Vila Madalena, 31 de maio de 2040
Em finais de maio de 2020, elogios fúnebres enalteciam um ser humano incomum. O desaparecimento de Gilberto Dimenstein era “uma perda imensa para o jornalismo brasileiro”. Assim o definiam: “Um homem íntegro, inspiração para a minha geração. Um dos principais expoentes do jornalismo brasileiro. Inquieto e dinâmico, deu voz a atores antes excluídos do debate nacional. Sensível às causas sociais, defendeu a liberdade de imprensa, as minorias, os mais vulneráveis. Um olhar humanista e solidário, dedicado à construção de uma sociedade mais justa”.
Assim, também, eu o recordo. O privilégio de conviver com esse ser humano excepcional me foi dado. Estávamos em setembro de 2003. Dimenstein juntou este velho professor ao Mestre Rubem, reuniu educadores e a comunidade, num iinesquecível encontro, na “Escola na Praça” da Vila Madalena! No final dessa noite mágica, percorri o beco, saboreei a arte dos grafiteiros. E conheci uma pessoa, que me convenceu a ficar no Brasil…

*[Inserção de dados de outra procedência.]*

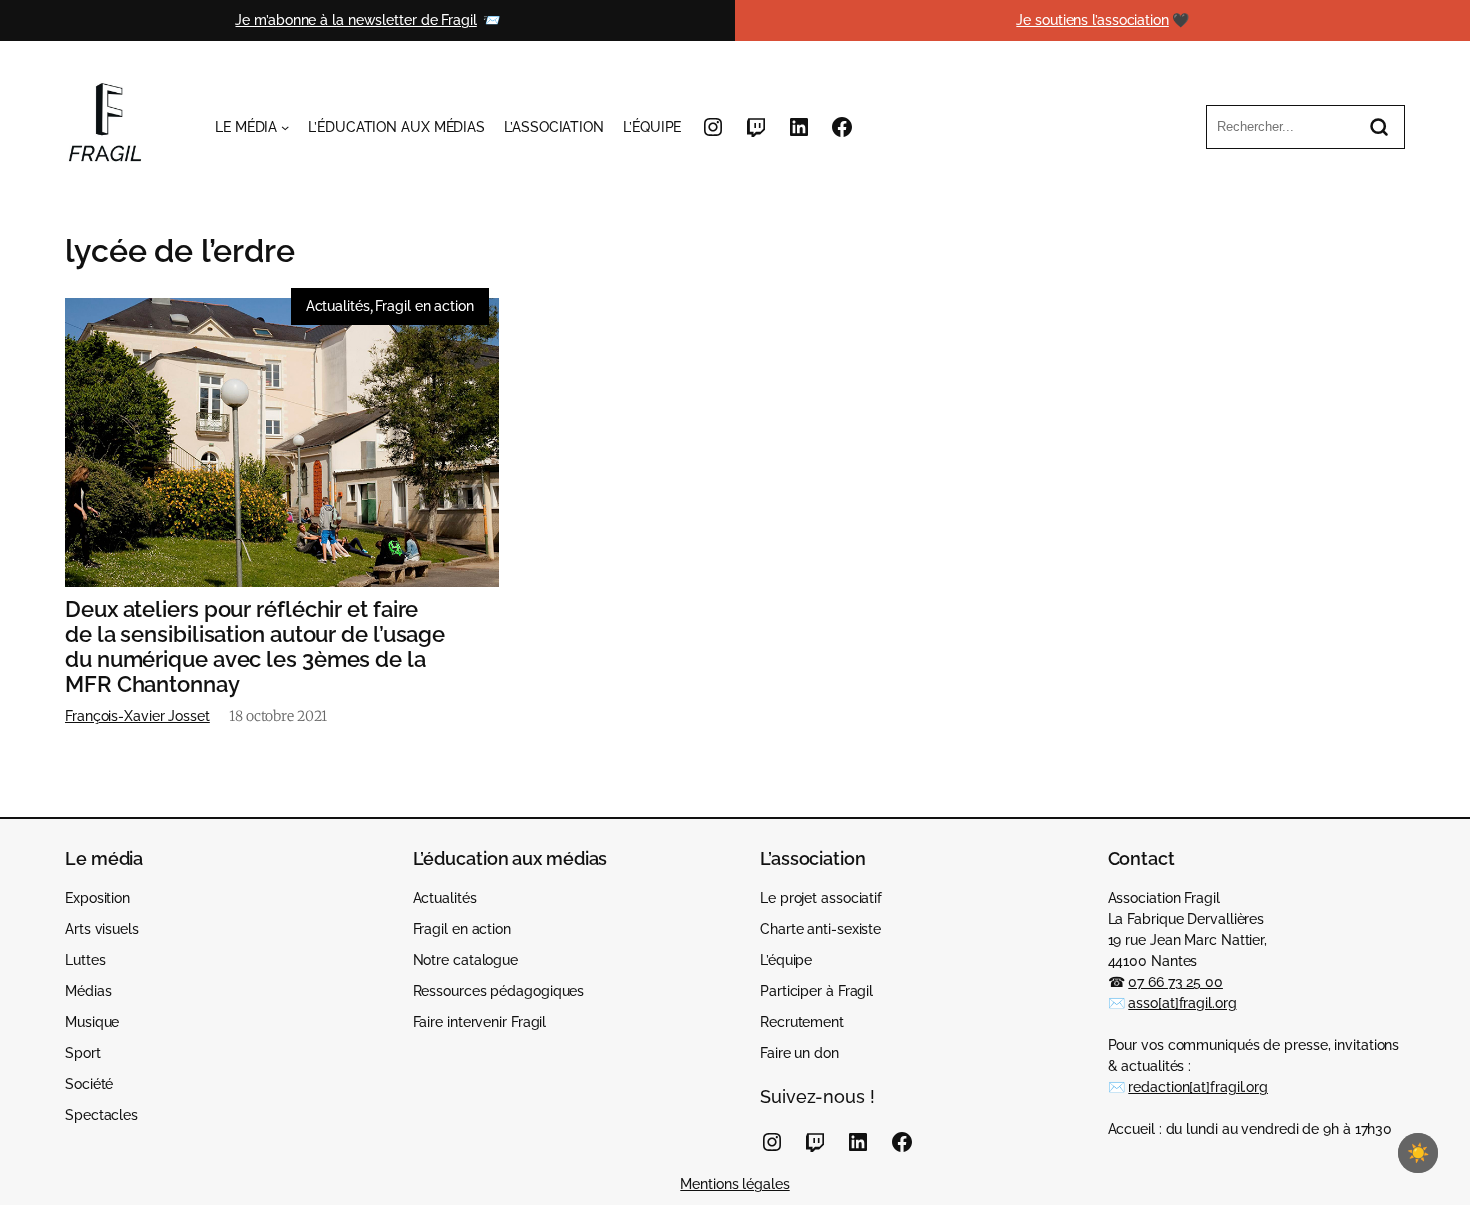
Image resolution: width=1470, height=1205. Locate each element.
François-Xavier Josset (137, 716)
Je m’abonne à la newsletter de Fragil (355, 20)
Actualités (338, 306)
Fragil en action (424, 306)
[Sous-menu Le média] (285, 127)
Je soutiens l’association (1092, 20)
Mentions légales (734, 1184)
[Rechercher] (1379, 127)
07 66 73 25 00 (1175, 982)
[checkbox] (1418, 1153)
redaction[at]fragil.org (1198, 1087)
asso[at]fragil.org (1182, 1003)
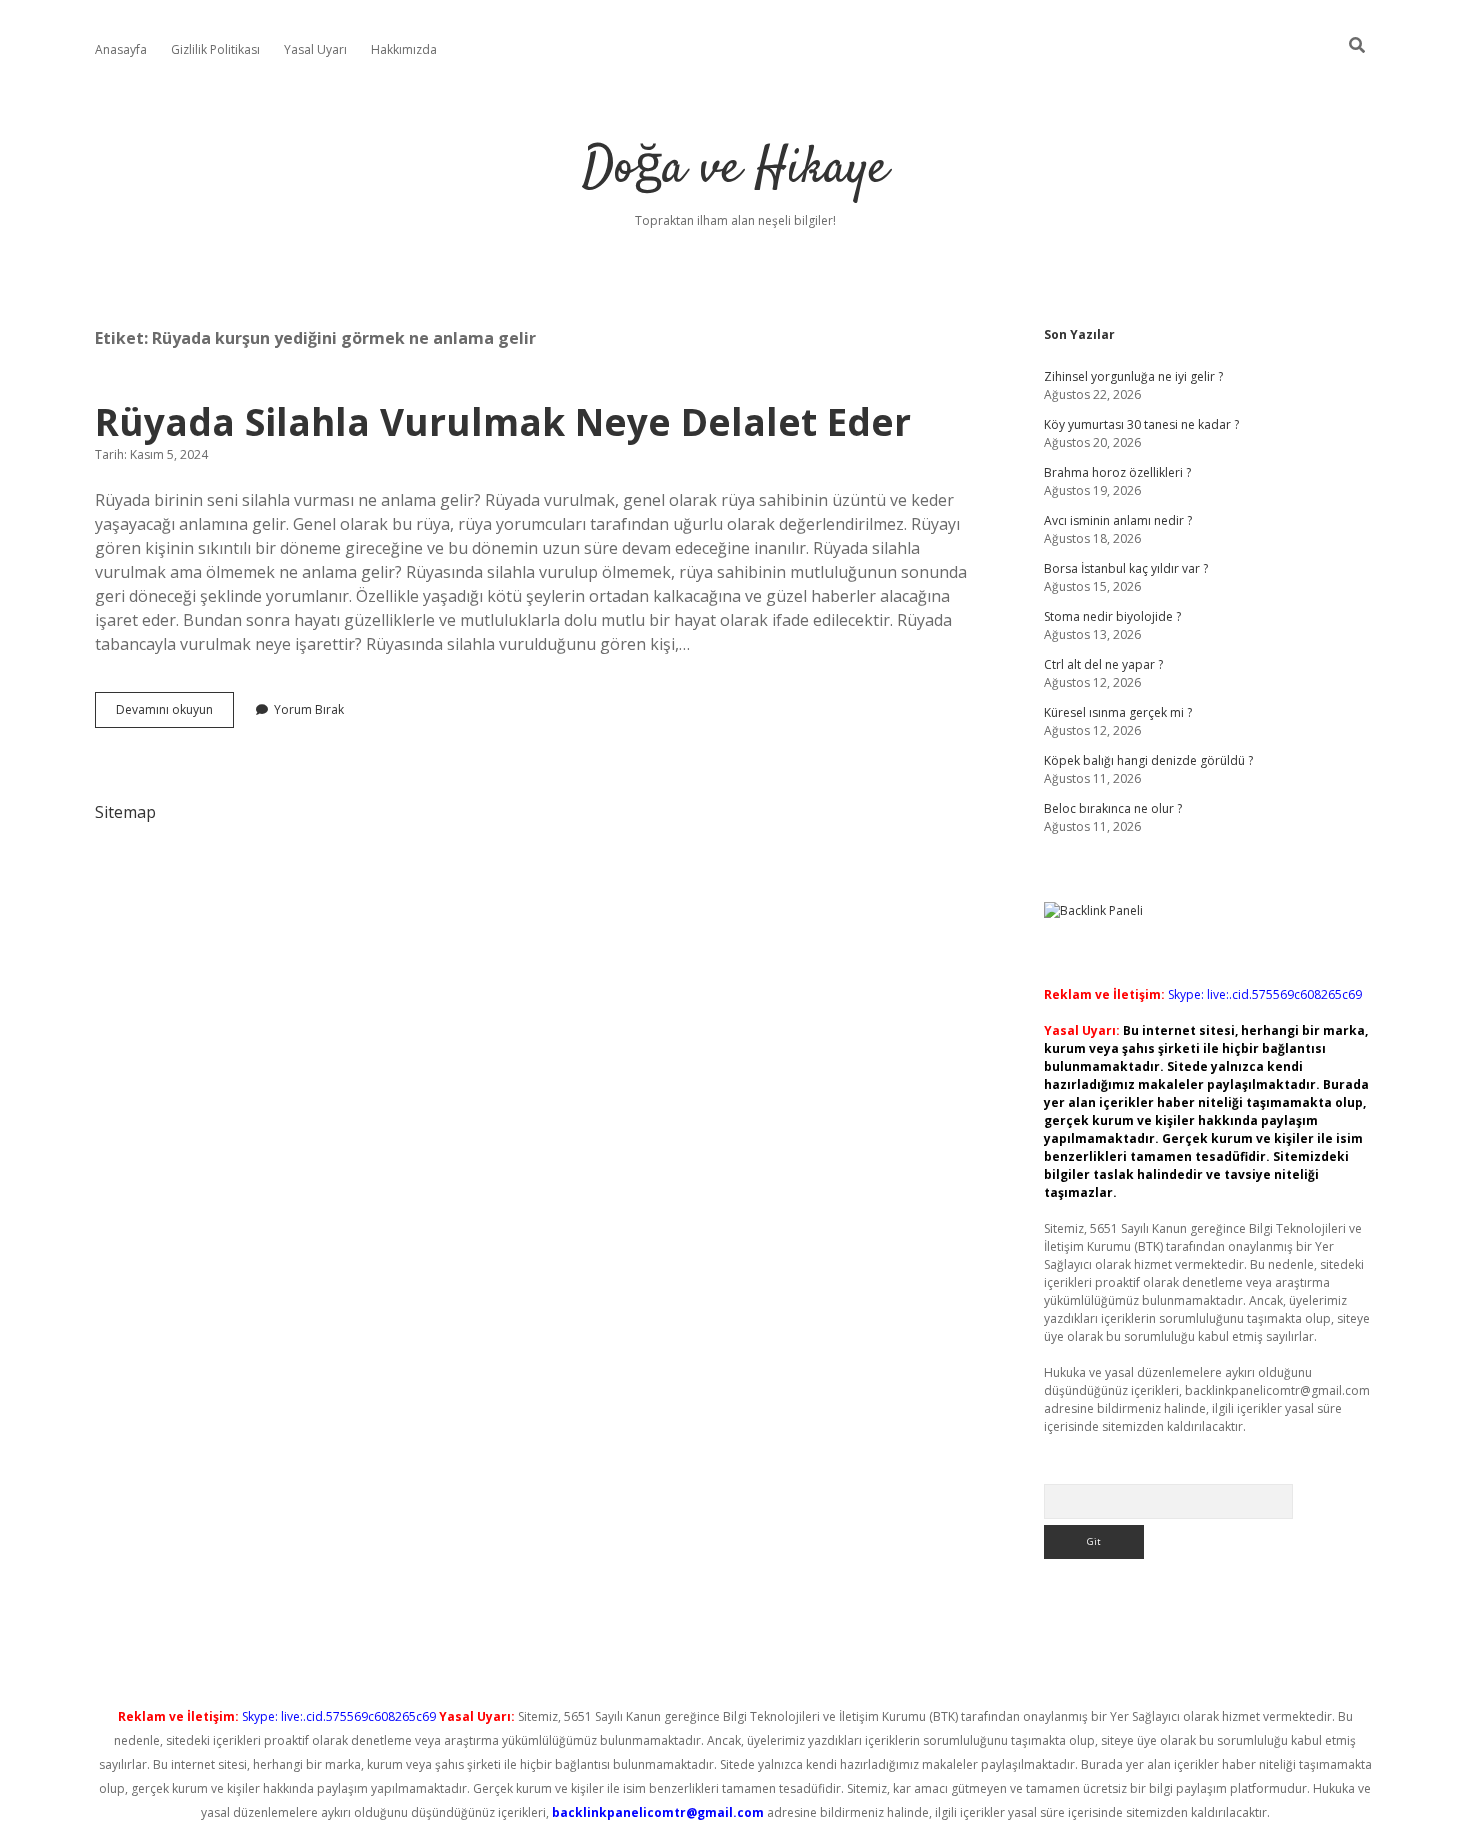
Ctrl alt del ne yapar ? (1103, 664)
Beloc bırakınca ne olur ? (1113, 808)
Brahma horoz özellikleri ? (1117, 472)
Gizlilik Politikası (215, 49)
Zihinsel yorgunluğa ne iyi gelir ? (1133, 376)
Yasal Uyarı (315, 49)
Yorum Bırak (309, 709)
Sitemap (125, 812)
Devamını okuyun (175, 714)
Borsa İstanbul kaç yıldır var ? (1126, 568)
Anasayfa (121, 49)
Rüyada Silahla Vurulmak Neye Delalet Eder (503, 421)
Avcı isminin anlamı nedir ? (1118, 520)
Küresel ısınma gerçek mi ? (1118, 712)
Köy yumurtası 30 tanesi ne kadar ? (1141, 424)
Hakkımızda (404, 49)
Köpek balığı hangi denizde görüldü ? (1148, 760)
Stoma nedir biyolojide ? (1112, 616)
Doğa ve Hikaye (735, 169)
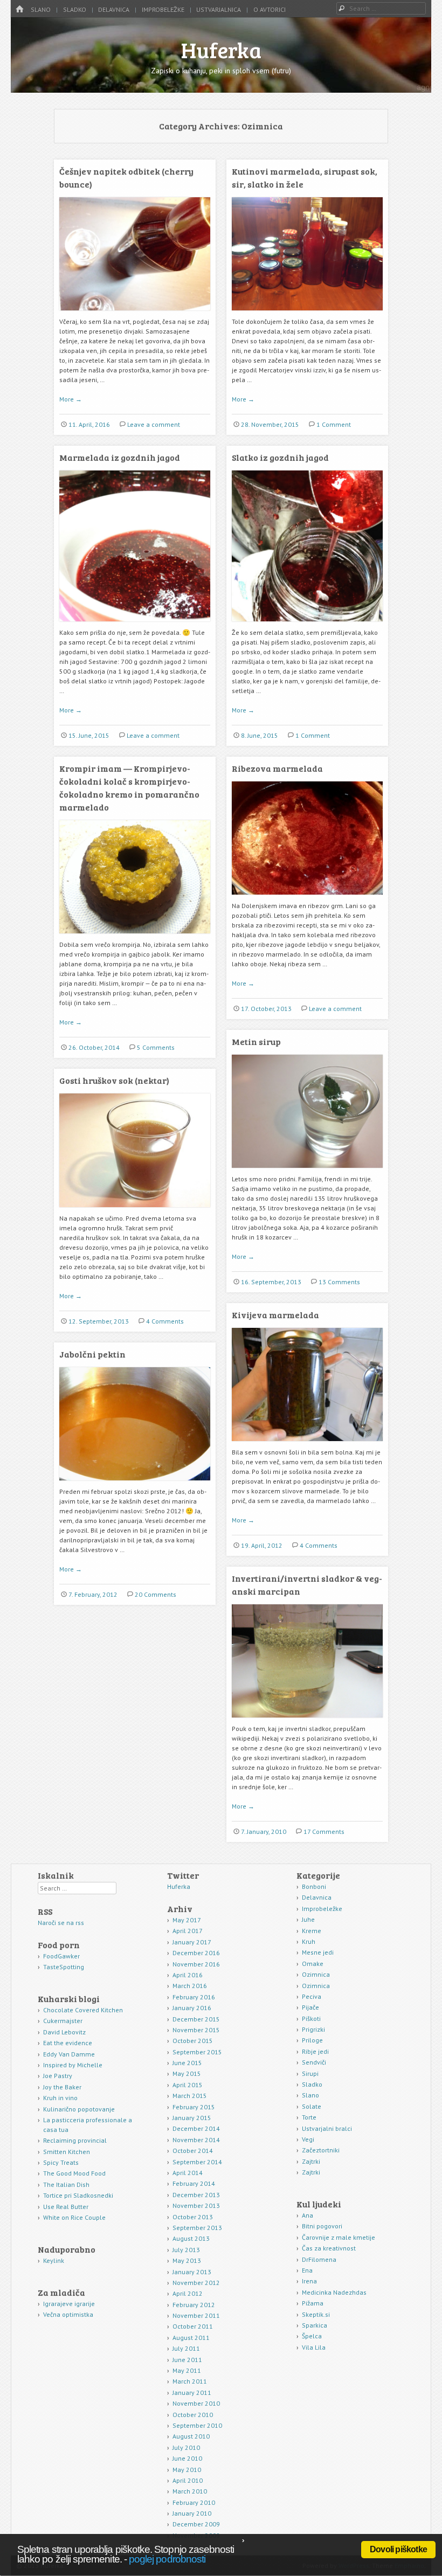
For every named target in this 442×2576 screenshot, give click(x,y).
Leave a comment (153, 424)
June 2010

Em 2004, o Gilberto organizou a sessão de lançamento do meu primeiro livro brasileiro. Foi um evento memorável. Nesse e em outros felizes encontros, me fui dando conta da sua estatura intelectual e moral. E, porque nutria profundo respeito pela pessoa e pela sua obra, sempre que me convidava para algum evento, eu aceitava o convite. Recordo quanto com ele me diverti, num debate com candidatos ao governo de São Paulo…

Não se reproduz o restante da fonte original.